### Input data
______________________________

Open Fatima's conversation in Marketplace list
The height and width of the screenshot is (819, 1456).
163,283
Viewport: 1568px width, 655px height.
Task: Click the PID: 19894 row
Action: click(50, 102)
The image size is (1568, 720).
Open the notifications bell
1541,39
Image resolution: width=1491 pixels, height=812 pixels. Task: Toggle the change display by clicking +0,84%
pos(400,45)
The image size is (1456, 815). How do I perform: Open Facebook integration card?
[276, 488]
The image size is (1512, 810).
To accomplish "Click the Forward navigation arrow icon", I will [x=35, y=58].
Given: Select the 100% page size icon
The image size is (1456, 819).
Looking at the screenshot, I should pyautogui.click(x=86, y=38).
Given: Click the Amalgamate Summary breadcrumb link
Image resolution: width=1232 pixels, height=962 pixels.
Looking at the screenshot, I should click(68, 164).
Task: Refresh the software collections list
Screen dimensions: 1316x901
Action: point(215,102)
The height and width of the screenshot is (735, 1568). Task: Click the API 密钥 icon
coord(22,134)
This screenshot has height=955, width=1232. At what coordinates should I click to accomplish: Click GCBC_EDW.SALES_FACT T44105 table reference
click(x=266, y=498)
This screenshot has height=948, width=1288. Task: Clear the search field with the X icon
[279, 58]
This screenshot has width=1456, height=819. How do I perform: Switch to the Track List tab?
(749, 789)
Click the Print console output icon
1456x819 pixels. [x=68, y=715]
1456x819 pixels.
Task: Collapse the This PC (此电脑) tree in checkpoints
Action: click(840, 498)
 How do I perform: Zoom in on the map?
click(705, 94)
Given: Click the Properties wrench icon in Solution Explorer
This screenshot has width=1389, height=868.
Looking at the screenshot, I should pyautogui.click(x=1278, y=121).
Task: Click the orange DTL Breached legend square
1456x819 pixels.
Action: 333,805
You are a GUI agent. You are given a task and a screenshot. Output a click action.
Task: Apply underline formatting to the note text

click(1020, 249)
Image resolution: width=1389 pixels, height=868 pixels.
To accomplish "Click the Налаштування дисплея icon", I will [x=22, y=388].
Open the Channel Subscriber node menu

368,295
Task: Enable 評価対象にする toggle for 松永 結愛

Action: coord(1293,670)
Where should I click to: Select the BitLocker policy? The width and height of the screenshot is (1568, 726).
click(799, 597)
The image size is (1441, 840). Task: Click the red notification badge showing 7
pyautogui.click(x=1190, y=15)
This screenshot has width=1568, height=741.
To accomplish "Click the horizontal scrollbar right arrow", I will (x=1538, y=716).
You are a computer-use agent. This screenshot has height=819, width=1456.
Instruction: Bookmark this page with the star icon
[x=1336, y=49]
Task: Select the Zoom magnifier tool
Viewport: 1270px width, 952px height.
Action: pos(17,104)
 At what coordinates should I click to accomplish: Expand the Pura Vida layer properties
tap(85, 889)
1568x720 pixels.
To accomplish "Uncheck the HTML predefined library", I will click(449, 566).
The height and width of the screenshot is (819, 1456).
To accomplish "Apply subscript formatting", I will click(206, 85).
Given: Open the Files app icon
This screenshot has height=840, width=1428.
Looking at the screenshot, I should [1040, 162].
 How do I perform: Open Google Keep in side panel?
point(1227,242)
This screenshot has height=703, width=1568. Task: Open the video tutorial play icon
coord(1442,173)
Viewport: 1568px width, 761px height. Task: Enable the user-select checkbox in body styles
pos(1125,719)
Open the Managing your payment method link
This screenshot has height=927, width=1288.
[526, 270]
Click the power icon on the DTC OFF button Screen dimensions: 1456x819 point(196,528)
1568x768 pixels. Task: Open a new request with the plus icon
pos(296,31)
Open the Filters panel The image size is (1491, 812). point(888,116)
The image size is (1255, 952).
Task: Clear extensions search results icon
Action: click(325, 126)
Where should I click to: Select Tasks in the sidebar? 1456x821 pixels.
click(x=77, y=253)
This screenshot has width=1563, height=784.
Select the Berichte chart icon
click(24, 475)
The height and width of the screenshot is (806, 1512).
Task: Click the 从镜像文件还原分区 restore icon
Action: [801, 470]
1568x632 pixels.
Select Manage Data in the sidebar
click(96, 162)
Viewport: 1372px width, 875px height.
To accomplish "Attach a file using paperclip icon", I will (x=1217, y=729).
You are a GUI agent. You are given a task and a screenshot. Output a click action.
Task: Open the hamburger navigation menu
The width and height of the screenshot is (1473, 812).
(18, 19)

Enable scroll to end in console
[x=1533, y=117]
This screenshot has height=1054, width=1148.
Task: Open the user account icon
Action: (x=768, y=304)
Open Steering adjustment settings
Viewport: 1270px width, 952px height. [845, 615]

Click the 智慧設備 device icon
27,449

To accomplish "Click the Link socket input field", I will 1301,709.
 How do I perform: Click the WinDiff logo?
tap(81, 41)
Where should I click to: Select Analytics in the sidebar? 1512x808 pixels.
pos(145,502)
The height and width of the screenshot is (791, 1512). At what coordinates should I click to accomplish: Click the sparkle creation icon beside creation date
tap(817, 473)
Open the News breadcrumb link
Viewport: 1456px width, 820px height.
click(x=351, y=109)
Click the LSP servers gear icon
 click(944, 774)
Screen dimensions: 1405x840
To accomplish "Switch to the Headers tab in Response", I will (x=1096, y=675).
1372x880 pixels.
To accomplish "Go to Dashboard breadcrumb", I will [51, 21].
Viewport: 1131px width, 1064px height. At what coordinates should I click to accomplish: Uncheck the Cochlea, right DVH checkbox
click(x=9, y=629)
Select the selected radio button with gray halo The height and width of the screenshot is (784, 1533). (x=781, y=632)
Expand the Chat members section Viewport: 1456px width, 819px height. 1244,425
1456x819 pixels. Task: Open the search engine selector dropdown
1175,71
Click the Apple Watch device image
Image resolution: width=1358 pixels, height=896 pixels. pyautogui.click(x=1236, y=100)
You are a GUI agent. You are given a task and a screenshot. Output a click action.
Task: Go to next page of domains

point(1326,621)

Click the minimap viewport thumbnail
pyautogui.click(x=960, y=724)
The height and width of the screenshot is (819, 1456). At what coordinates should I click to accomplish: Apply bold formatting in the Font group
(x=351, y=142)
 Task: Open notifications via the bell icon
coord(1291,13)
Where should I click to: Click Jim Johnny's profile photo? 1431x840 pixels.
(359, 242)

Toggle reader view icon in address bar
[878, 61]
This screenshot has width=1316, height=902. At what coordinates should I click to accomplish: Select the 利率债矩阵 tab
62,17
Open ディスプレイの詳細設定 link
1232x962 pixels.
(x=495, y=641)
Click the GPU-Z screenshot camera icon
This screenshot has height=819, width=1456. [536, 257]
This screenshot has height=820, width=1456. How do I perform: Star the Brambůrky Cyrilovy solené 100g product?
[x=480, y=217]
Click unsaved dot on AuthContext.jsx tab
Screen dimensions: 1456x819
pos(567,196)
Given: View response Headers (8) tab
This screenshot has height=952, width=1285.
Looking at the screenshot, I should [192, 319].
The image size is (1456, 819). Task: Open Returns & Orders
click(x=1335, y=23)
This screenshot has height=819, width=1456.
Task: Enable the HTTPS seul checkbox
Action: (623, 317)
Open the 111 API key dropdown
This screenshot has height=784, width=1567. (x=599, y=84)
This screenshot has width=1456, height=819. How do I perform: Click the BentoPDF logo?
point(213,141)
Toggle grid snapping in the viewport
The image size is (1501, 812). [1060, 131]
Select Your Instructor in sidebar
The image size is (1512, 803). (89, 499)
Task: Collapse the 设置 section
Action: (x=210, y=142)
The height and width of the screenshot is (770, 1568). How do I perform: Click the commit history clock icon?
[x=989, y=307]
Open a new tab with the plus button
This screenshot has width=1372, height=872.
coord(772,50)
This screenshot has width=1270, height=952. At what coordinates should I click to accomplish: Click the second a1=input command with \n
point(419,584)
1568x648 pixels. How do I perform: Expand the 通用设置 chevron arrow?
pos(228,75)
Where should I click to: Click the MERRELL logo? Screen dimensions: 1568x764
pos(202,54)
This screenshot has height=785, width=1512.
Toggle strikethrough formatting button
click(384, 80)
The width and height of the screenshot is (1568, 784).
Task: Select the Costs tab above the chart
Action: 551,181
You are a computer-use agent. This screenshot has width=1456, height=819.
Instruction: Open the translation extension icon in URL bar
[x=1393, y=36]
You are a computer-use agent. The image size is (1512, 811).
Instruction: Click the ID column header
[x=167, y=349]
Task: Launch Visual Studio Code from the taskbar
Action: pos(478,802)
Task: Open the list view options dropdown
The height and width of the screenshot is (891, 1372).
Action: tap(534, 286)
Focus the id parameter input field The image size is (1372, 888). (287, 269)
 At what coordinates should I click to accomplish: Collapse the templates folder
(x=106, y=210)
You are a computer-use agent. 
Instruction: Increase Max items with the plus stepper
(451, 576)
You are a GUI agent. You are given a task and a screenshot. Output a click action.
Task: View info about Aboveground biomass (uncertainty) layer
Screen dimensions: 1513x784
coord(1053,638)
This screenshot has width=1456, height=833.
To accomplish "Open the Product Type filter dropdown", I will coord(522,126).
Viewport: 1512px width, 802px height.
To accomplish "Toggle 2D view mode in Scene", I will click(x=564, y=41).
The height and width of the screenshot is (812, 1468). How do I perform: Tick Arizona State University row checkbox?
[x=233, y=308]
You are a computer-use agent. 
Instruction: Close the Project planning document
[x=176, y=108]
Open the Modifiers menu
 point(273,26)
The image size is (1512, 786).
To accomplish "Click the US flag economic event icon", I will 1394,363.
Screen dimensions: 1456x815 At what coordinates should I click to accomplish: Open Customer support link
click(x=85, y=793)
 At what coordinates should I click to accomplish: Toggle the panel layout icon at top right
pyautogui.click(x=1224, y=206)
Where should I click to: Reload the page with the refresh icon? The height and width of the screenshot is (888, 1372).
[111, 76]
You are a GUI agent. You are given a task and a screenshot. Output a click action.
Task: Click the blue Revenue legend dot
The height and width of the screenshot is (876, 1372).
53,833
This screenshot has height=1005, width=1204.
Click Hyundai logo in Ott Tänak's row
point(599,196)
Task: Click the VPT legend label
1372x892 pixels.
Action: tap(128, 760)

______________________________

### What you will do
Look back at the entries above. Retype the line with "Where should I click to: Select the", the line with "agent. This screenshot has height=819, width=1456.", and all lines in between.

### Written response
Where should I click to: Select the BitLocker policy? The width and height of the screenshot is (1568, 726).
click(799, 597)
The image size is (1441, 840). Task: Click the red notification badge showing 7
pyautogui.click(x=1190, y=15)
This screenshot has width=1568, height=741.
To accomplish "Click the horizontal scrollbar right arrow", I will (x=1538, y=716).
You are a computer-use agent. This screenshot has height=819, width=1456.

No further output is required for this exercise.